Running these days through the comfortable neighborhoods of West Hollywood has made me nostalgic for the garden I left last year. During the divorce and subsequent dislocation, I didn’t let myself miss my garden much. My enthusiasm for the garden waned for a while after the dog was planted in it, and for a number of months it was good to get away from that hole in the ground.

But it was my garden. When I’d moved in, I didn’t expect to be moving out again. Moving three dozen times is enough for any person. I’d be able to see trees I planted grow tall, I thought.

One did, but it blew over in a storm on my birthday the year I left.

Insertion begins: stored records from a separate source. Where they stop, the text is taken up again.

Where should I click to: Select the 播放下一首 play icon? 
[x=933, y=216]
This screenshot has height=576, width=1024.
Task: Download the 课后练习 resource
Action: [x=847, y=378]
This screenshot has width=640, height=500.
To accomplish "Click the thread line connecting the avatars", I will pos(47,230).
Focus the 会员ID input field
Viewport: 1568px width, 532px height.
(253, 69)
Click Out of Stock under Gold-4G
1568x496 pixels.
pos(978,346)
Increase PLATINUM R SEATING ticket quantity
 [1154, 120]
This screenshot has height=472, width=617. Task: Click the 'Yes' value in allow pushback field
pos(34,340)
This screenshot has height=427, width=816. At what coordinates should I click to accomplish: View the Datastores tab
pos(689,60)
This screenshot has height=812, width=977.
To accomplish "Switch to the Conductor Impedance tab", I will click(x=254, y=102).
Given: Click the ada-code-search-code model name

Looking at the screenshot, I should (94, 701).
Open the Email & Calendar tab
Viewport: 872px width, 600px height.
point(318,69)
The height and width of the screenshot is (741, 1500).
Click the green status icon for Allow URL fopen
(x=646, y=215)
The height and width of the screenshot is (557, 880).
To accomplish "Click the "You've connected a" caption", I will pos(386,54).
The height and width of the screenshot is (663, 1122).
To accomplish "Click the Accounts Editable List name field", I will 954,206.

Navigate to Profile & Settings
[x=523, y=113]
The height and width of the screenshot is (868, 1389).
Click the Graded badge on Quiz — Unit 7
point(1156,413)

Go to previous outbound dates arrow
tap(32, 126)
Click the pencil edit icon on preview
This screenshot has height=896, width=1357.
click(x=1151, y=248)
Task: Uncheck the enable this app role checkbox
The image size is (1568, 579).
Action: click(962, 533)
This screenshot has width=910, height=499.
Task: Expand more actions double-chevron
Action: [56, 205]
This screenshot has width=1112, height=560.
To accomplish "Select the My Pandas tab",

So I’ve been running past nice gardens, and envying the people who tend them, and resenting that envy, and wondering if I’ll ever trust my life enough again to grant myself the blithe relaxing into a place I decide will be my home. Half a century of never settling is a pretty good indication that the remainder of my allotted time probably won’t be any different, you know?

Gardening used to be part of my identity. I was a garden writer: tens of thousands of people used to read my ruminations on my garden every two weeks. These days I have one plant, a palm, and it’s not looking all that great. Most of last year it wasn’t an issue. I had no garden, aside from the three carnivorous plants I failed to keep alive in my zero-percent humidity shack, but I had the desert. I had Cima Dome and the Ivanpah Valley, I had the McCullough Range and Wee Thump, and I had Joshua trees and creosote and single-leaved piñon and red barrel cactus, I had datura lining the roads to bloom beneath a full moon, and my lacking a garden seemed beside the point.

I lack the desert mostly these days. I’m not really complaining. The Mojave is less than an hour’s drive from here aside from traffic, which is less time than it took me to get to work in North Beach for most of the last decade. I went last weekend and I’m going this weekend.

But there are these gardens here, and I run past them, and I admire them, and I have no garden myself.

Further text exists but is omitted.